I was creating drawings and paintings. Some worked some didn’t. I had a go at portraits of film stars. I couldn’t quite capture them, but I persevered until it just clicked. Instead of looking at the whole face, it was just a matter of seeing the simple shapes that the light and shadow create. Focus on them and it was like putting a jigsaw together.
Portraits of my Dungeons & Dragons group, friends, family and myself appeared before me.
I liked how they looked. I felt proud of them. I did not feel like a fraud.
Both of our artworks improved. Hannah sends me paintings that absolutely blow me away. I would love to share them with you, but I would not want to betray her trust and will only share them when she feels comfortable with that.
I have usually always worked with 2B graphite pencils and paper. I then tried painting with acrylics. More recently I have dabbled with watercolours and I quite like the way that is going.
Recently, I discovered Danny Gregory on Sketchbook Skool who has really inspired me to keep drawing. I am now keeping a sketchbook and trying my best to do things with that.
Art is a wonderful thing. It can be big, messy, scary, beautiful and so much more.
Looking back, part of me thinks of all the wasted time when I could have been drawing, but the stronger voice says “But you are doing it now.”
That’s the important bit.
I am doing it now.
I have a connection with my daughter again.

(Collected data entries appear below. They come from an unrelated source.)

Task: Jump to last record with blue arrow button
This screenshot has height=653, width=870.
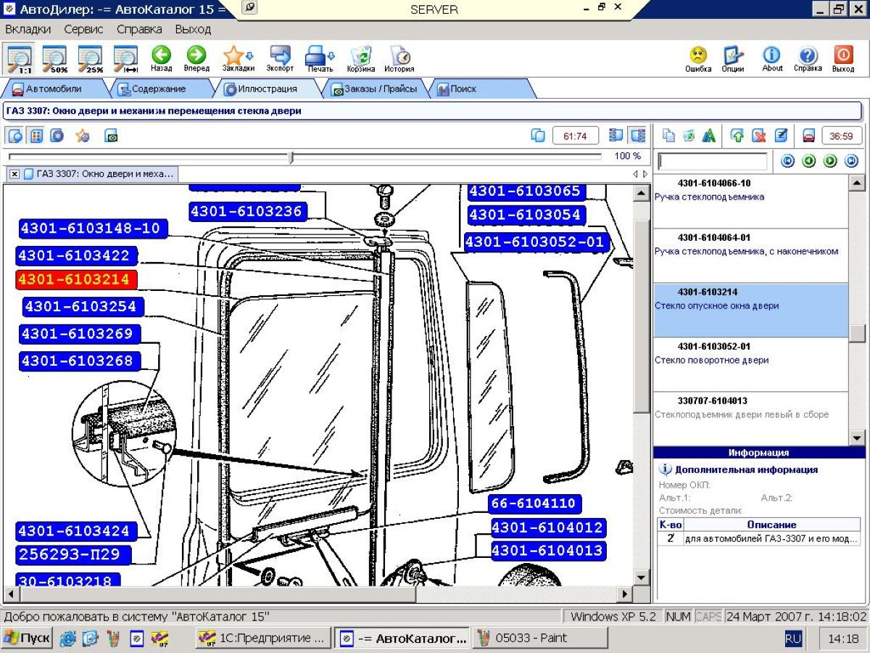Action: 852,161
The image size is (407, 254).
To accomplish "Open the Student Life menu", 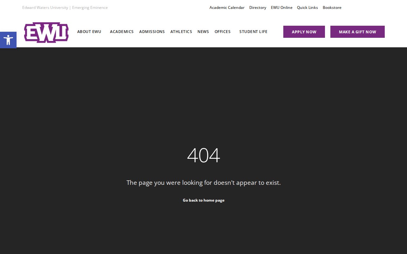I will (253, 32).
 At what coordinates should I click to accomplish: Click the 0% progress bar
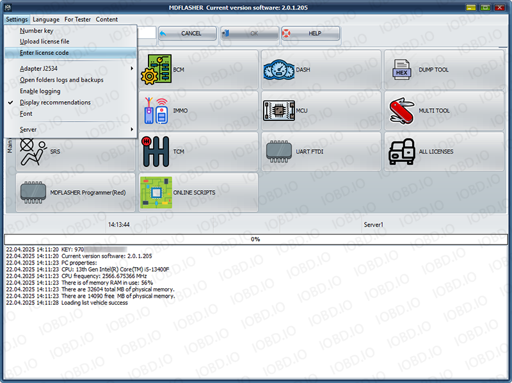coord(256,238)
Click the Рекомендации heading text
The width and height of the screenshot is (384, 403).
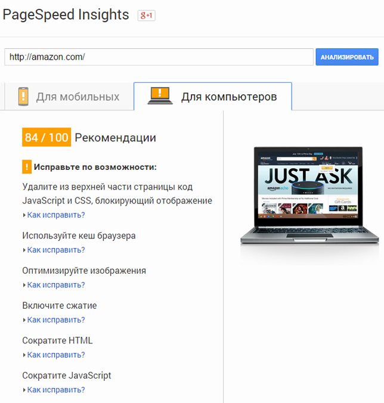click(116, 138)
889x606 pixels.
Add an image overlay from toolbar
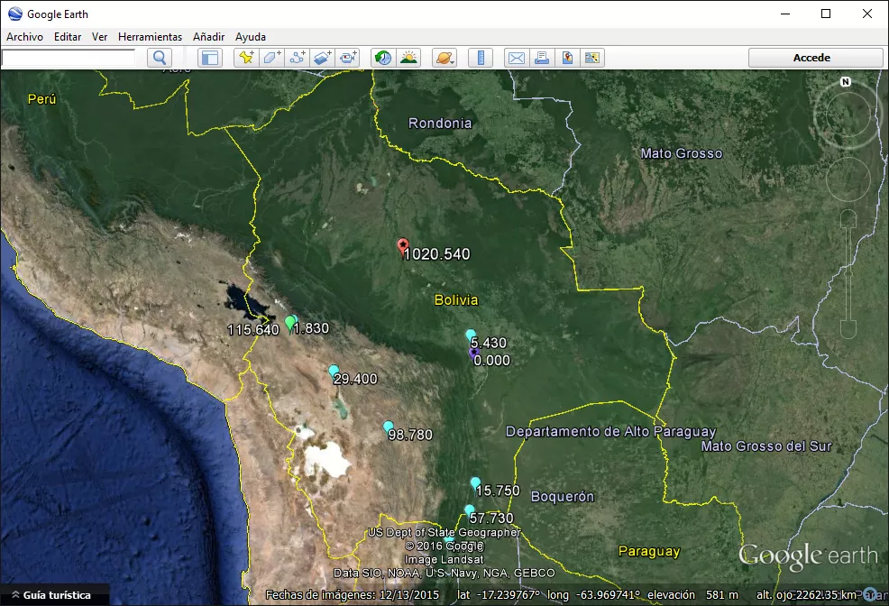(323, 58)
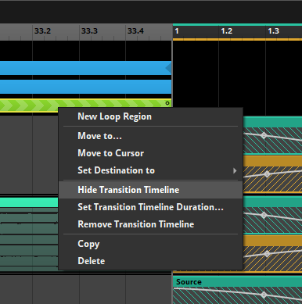Click ruler marker 33.4 on timeline
The width and height of the screenshot is (302, 304).
pos(135,31)
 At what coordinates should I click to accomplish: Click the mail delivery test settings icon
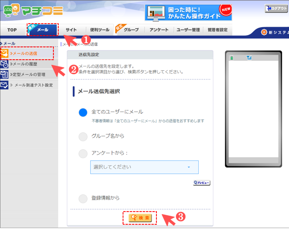point(4,85)
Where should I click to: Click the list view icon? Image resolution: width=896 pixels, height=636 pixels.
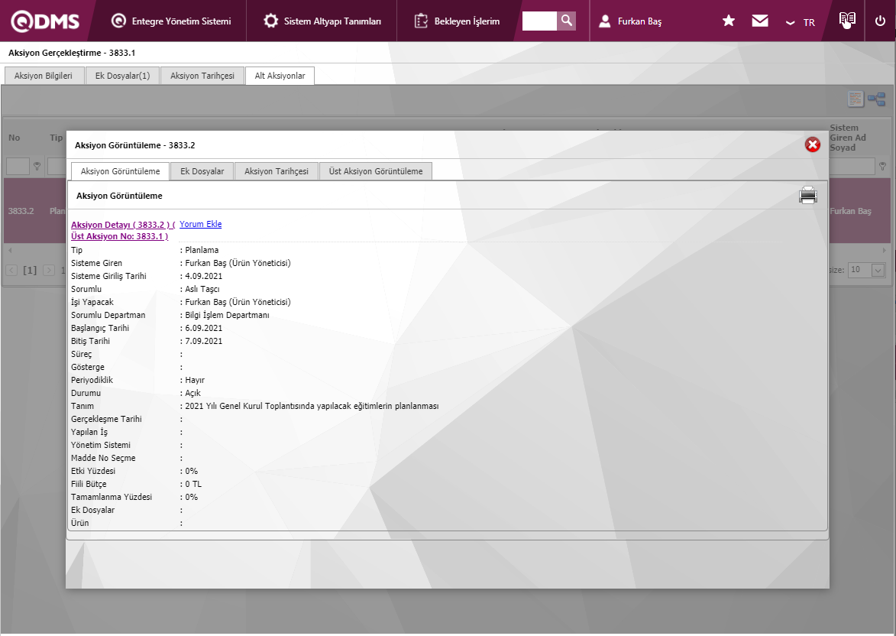[x=856, y=99]
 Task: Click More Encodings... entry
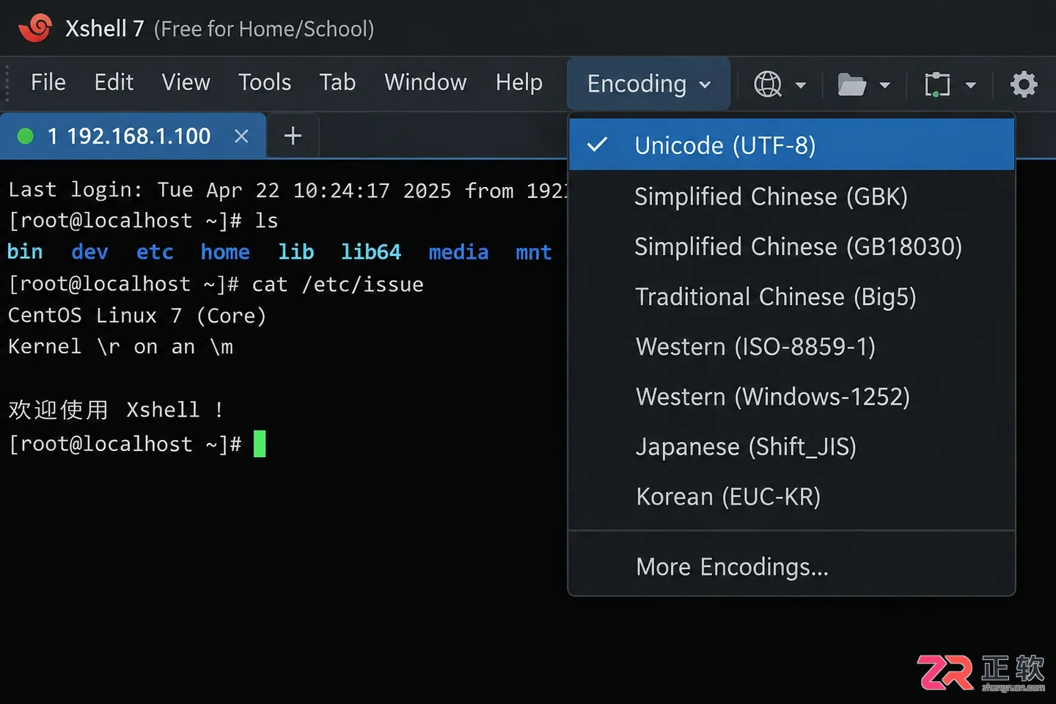[x=791, y=567]
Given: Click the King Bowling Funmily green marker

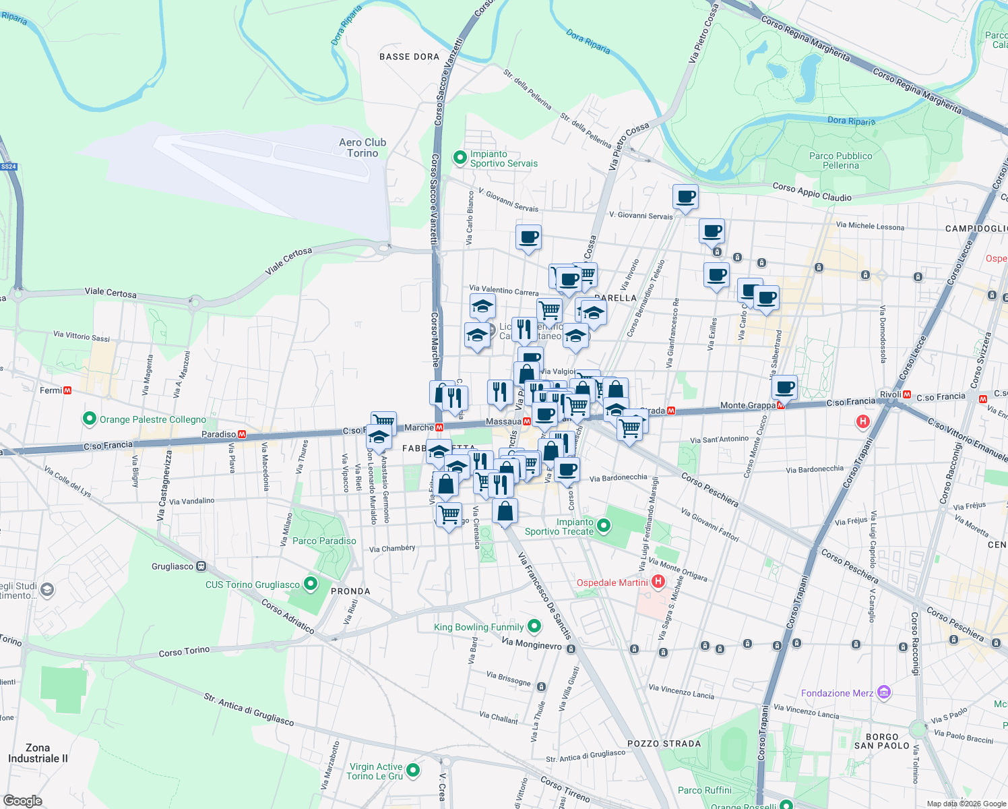Looking at the screenshot, I should (x=534, y=626).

What does art mean to you?
Share your thoughts and artwork in the comments.
Thanks for reading.
Each year, on 15 April, World Art Day celebrations help reinforce the links between artistic creations and society, encourage greater awareness of the diversity of artistic expressions and highlight the contribution of artists to sustainable development.
The background of World Art Day can be traced back to its founding organization, the International Association of Art (IAA), which began in 1954. The IAA got its start as a partnership agency through the United Nations Educational, Scientific and Cultural Organization (UNESCO) to learn about artistic freedoms as well as associate artists together with UNESCO’s work.
The first World Art Day was celebrated in 2012 when the IAA started it with the idea of promoting awareness about creative activity all over the globe. The idea for the day was approved by more than 150 artists as well as all of the national committees of the IAA organization. And because of this connection, World Art Day continues to be supported and promoted by UNESCO.
World Art Day seeks to raise awareness about and honour the contributions that various artists have made throughout the world, while promoting the importance of art in the lives of each human. In addition, the day organisers hope it will pique interest about the importance of art, encouraging art education as a path toward inclusive and equitable education.